→ **Activity**
What lines of the data include the string "table"? Copy them all.

→ **Material for this exercise**
----------

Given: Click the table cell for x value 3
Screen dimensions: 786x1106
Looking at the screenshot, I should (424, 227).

----------

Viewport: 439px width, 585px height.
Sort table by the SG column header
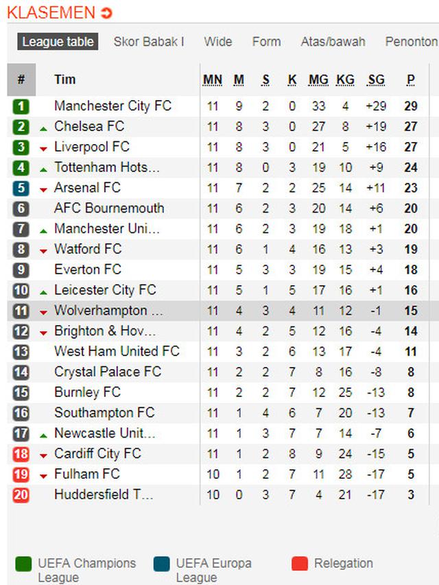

----------

→ **Reply to the exercise**
Given: Click the table cell for x value 3
Sort table by the SG column header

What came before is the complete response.